Know Where to Start - Strength Training for Seniors

The benefits of strength training as we age are many and varied, from improved strength, increased energy, improved bone and metabolic health, and falls prevention. These all sounds great but knowing where to start can be a challenge! Here are 5 top tips for getting started with a strengthening program from our Exercise Physiologist, Tara. 

 

Getting Started with Strength Training -5 top tips;

 

1.     Find an environment you enjoy

Training in the gym or with a group is a great way to stay accountable to your program and adds a valuable social element to your daily exercise routine.

 

2.     Start small, but aim to complete your program most days.
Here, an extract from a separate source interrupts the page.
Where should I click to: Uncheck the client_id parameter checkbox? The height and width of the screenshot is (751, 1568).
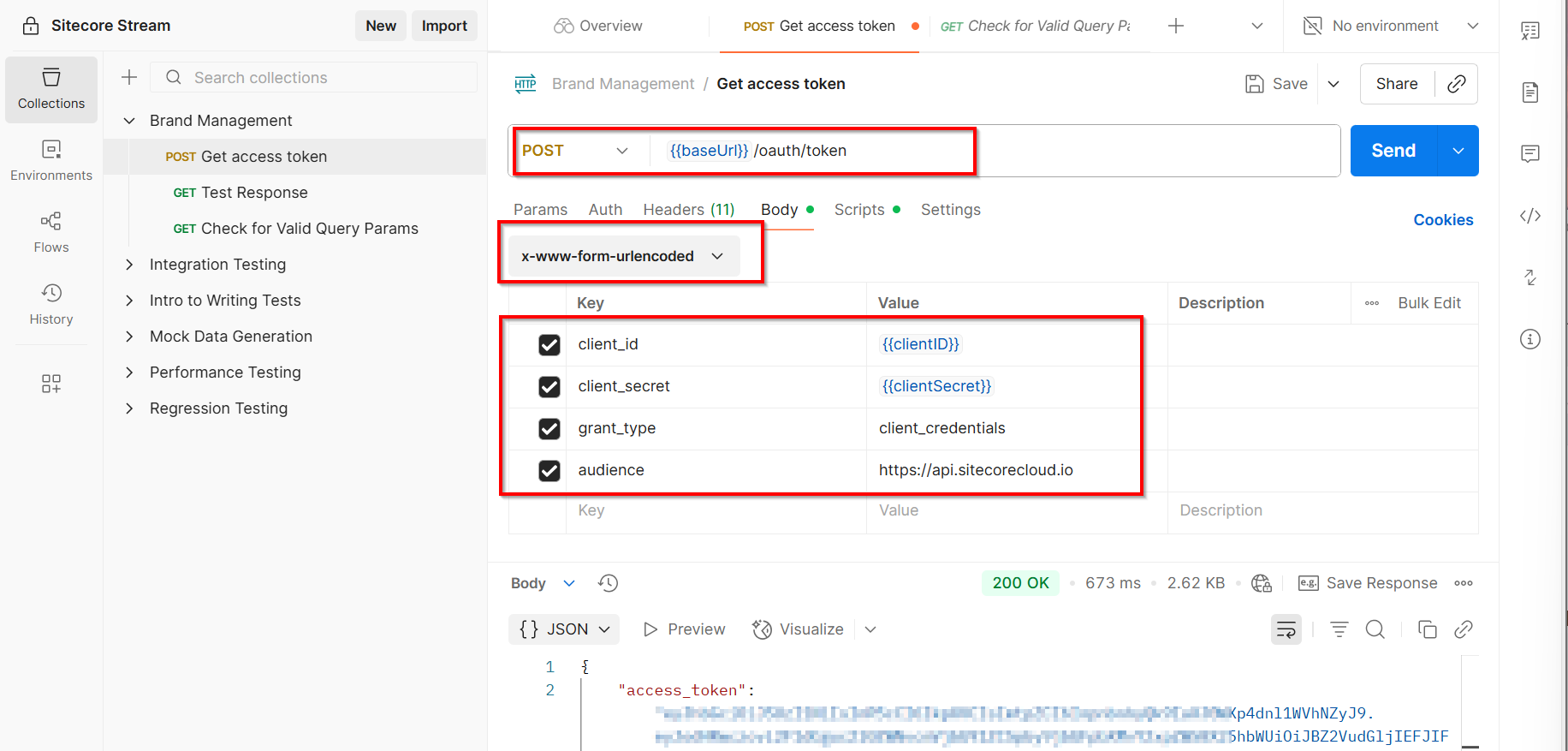(549, 344)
 The Australian Guidelines for Physical Activity recommend exercise should be completed for at least 30mins on most if not all days of the week. It is ok to start small though, with exercising daily as a goal!

 

3.     Don’t forget to warm up!

A light aerobic warm up such as walking or cycling (5-10mins) increases blood flow to your muscles, can reduce joint stiffness, and minimises your risk of injury. 

 

4.     You might be a bit sore - that’s ok! 

Muscle soreness or stiffness after exercise is very normal! Particularly when starting something new. Generalised muscle soreness in the days following exercise is not a sign of injury or overuse!

 

5.     Go in with a plan. If you’re not sure, ask!

Having an exercise plan is a great way to keep you accountable and make exercise a bit easier!  Your exercise physiologist can provide a detailed exercise program tailored to you and guide you through your exercises to ensure you are performing them correctly.